Exercise materials: Begin

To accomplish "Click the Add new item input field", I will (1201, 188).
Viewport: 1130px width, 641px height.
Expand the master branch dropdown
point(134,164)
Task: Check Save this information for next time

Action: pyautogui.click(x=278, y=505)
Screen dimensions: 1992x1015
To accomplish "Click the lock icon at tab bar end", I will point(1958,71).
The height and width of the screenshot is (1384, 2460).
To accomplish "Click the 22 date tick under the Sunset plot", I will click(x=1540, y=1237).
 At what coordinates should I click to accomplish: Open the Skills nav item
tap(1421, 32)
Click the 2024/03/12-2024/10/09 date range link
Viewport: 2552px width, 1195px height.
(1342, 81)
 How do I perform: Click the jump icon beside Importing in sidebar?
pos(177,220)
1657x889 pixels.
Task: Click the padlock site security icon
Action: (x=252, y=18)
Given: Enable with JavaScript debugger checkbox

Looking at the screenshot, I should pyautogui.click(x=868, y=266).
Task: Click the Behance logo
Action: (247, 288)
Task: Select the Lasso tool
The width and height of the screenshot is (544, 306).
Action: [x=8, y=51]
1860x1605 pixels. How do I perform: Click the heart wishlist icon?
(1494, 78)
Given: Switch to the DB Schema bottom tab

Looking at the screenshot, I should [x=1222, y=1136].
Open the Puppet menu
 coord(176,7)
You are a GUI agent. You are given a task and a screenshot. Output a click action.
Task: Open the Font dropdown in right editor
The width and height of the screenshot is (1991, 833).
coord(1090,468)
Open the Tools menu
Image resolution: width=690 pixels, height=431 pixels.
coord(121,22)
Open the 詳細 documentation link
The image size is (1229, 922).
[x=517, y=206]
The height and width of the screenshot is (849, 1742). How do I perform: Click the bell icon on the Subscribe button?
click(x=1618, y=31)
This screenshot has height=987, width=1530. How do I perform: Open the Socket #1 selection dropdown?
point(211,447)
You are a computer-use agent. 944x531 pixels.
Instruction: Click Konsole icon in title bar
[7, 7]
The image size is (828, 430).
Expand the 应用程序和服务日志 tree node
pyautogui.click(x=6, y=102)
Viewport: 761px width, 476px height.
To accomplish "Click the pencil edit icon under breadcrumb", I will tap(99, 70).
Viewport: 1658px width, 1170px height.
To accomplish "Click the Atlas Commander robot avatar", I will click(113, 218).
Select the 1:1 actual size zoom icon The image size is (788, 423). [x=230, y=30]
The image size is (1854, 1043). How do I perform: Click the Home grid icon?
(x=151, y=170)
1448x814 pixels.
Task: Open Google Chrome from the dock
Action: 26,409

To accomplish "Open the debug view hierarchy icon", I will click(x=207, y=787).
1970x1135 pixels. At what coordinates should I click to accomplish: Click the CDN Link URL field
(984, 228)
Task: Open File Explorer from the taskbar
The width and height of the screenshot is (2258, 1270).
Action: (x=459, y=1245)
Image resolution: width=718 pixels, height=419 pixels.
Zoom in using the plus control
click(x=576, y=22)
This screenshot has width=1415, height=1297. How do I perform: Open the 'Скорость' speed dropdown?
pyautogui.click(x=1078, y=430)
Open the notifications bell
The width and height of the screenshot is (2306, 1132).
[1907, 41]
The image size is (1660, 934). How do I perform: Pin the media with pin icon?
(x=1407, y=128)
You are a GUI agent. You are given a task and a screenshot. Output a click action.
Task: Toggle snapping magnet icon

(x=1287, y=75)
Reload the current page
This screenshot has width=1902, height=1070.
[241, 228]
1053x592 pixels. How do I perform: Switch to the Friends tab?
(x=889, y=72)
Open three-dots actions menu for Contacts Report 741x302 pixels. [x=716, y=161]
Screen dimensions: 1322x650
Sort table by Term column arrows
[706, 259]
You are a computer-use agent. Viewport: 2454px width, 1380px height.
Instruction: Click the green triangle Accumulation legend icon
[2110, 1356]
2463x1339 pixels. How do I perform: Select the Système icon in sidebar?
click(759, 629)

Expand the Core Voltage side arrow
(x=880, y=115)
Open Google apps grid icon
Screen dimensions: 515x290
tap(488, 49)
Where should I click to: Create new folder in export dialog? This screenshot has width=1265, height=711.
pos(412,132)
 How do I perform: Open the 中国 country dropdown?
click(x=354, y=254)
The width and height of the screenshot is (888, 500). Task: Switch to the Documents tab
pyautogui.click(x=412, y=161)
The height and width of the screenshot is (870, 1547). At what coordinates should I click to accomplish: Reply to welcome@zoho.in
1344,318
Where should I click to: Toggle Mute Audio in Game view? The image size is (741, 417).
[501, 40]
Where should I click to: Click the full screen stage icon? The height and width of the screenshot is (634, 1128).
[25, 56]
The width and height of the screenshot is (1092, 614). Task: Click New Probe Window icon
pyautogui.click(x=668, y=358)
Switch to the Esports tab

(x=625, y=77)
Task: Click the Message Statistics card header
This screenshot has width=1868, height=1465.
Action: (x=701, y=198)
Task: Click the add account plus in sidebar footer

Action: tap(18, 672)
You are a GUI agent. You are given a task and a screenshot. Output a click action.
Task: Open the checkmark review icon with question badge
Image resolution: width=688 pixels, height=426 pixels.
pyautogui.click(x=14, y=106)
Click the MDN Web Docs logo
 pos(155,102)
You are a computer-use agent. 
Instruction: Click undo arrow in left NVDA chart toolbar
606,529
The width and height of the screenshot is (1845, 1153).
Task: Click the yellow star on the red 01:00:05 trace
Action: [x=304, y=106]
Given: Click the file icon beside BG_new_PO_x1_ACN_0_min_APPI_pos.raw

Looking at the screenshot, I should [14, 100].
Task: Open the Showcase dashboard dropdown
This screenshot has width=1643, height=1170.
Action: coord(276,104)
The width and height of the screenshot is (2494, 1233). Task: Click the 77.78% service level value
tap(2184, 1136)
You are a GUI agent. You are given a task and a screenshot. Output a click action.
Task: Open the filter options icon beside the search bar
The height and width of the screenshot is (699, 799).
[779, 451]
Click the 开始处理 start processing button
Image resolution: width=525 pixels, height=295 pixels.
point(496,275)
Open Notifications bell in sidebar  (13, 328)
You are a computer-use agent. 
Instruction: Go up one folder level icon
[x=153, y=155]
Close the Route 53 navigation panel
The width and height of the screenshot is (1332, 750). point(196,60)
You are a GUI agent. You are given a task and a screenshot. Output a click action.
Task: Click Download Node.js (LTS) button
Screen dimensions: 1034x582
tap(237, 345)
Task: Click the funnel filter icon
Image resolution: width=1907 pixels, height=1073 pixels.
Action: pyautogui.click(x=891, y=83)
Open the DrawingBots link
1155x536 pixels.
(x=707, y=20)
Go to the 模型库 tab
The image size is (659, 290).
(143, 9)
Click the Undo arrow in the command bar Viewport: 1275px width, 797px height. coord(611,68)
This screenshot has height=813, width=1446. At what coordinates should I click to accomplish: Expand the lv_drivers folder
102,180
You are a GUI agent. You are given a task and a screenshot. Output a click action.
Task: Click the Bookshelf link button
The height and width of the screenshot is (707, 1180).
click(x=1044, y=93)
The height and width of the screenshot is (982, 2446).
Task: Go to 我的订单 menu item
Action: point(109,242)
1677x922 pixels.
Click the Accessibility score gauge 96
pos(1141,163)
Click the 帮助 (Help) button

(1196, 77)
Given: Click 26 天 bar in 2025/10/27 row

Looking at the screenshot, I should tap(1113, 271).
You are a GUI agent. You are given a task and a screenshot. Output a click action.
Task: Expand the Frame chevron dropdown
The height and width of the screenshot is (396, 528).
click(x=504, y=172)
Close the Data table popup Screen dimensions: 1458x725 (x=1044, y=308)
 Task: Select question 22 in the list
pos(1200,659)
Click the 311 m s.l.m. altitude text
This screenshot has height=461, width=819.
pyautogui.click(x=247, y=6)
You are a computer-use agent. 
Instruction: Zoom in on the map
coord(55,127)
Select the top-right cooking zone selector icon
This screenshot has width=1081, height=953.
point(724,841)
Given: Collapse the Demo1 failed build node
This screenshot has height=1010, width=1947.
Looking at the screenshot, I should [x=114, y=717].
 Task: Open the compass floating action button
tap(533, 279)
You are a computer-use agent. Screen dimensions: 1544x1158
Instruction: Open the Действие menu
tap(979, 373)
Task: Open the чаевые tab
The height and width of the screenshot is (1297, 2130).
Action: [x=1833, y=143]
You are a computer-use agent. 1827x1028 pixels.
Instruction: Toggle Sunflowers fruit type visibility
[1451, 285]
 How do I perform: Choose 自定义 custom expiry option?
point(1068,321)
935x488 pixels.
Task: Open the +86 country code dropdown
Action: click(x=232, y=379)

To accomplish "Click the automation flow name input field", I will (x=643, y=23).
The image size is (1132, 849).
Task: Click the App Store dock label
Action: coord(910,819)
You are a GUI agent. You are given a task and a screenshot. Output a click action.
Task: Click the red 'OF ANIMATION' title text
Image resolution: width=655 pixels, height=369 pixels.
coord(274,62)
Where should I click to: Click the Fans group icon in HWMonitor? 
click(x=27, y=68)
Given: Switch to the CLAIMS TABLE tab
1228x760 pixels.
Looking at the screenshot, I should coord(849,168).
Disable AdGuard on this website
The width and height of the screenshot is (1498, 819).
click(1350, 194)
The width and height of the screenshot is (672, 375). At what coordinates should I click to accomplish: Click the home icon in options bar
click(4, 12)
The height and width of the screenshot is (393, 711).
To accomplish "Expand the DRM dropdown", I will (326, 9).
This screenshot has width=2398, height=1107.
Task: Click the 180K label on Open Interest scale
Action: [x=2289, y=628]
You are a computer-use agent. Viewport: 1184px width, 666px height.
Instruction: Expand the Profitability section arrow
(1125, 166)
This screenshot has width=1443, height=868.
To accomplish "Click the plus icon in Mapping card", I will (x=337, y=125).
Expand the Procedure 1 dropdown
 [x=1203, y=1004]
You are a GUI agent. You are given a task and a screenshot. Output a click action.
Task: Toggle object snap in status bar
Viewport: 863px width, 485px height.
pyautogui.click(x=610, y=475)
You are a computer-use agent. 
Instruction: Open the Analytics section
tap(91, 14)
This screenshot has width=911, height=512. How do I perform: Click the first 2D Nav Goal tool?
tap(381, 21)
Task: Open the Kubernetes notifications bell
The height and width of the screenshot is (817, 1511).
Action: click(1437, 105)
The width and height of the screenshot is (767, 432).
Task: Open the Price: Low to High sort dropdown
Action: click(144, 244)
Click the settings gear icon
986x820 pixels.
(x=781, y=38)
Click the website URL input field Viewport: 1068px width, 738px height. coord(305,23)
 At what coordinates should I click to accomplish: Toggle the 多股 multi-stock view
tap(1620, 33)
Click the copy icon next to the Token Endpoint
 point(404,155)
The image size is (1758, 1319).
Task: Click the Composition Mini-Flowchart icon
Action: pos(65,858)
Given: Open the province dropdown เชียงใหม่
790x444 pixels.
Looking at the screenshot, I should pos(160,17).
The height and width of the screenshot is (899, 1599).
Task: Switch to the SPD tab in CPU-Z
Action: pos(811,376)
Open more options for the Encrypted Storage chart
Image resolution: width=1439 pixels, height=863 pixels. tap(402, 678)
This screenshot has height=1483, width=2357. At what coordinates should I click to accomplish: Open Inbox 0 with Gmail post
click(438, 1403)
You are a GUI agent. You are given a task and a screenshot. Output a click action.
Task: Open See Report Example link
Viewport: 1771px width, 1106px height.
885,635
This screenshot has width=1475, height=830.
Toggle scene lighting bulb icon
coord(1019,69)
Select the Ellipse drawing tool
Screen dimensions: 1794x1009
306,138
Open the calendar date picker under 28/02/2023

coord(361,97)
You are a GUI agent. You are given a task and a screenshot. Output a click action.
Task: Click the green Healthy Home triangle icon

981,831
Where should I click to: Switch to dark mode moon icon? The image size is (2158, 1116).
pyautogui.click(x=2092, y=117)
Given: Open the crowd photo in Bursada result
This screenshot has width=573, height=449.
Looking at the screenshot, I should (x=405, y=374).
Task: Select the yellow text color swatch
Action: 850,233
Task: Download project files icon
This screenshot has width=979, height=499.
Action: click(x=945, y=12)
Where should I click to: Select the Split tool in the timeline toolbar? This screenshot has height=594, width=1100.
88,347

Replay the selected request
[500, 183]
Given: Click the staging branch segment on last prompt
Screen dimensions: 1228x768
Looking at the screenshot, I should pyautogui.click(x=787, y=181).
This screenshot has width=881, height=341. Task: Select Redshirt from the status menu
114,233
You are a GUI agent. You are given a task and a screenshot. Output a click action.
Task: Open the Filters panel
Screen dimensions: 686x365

Exercise materials: End

Task goal
Take every line from the listing above that includes the word "right" and copy it.

Task output
Task: Open the Font dropdown in right editor
Select the top-right cooking zone selector icon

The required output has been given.